Progressive Discipline Policies

Typically, progressive discipline policies are comprised of steps, with each step involving an employee and his/her manager and eventually witnesses. In each step, the communication is routinely one-way and parent-child, ending with the threat: “Failure to improve will result in further disciplinary action up to and including termination”.

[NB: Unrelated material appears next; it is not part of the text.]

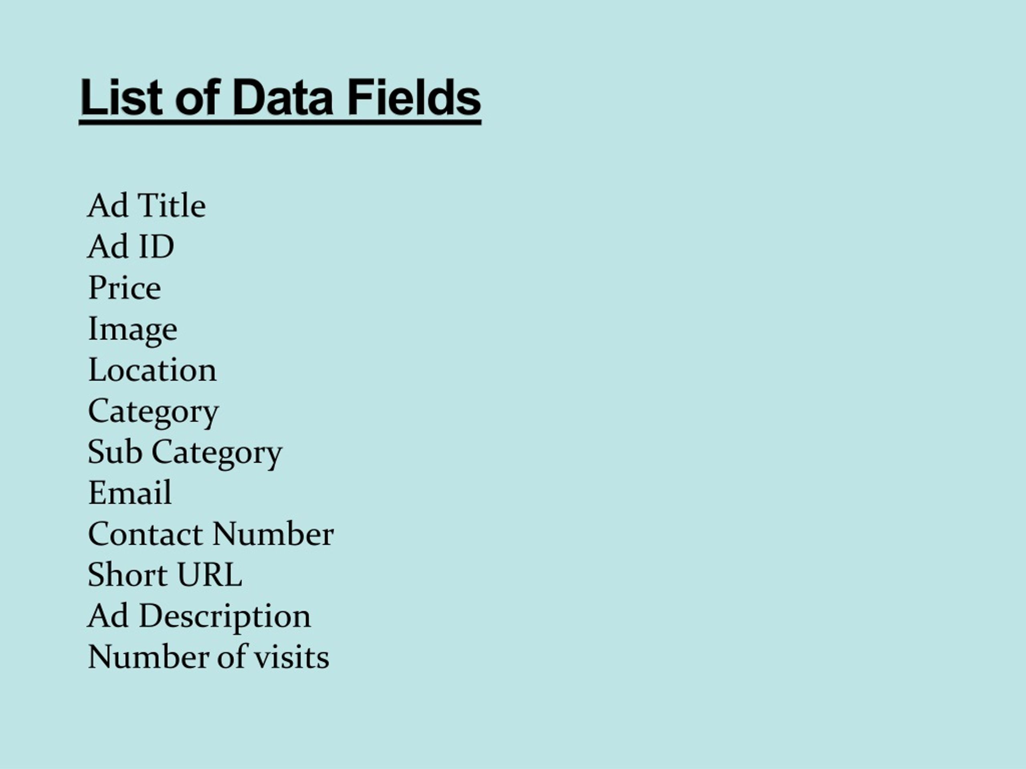Click the word 'URL' in 'Short URL'
Viewport: 1026px width, 769px height.
(x=209, y=575)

  • Step One is a verbal warning. That’s an interesting term—verbal warning—because it’s often documented. And the word “warning” is correct because the discussion ends with a threat. The angry employee then leaves (often after being asked to sign the written verbal warning).
  • Step Two is just like step one but is now called a written warning. Again it ends with a threat (in a more serious tone) and the angry, dispirited or apathetic employee again leaves after being asked to sign the warning.
  • Step Three varies among companies. It may be a second written warning or an unpaid suspension from work. The employee is sent home (which seems much like sending a child to his room), and the employee and his family are being punished because the company is withholding pay.
  • Some companies even have a Step Four—a third and FINAL written warning. This is usually a tense and negative interaction between the manager and employee. It exists to create a paper trail that will hold up in an unemployment claim or court of law once the employee is terminated (at this stage the decision has already been made to fire the employee).

Punishment is not instructive. It cannot teach a new behavior or solve a problem. The improvement or desired behavior will never be permanently learned unless an employee and his supervisor work together to solve the problem.

In most traditional companies, equipment is treated better than employees. Using a progressive disciplinary approach is like banging on a machine to make it run better.

A Better Way

Assume that the vast majority of employees are good people who want the company to succeed. They are adults who own homes, raise children and serve in their communities. If a problem develops and is brought to their attention, their desire is to solve it.

A performance coaching approach is based on this assumption. If a problem arises, those involved will want to solve it. This coaching meeting has an agenda the manager partially prepares in advance to be clear and concise about the problem. When prepared, the manager can state the issue, usually in under fifteen seconds, and then ask, “What’s going on?” This turns the problem-solving conversation immediately over to the employee to discover the cause of the performance issue.

This is not a “step” process. This is an adult conversation that ends depending on how the employee responds.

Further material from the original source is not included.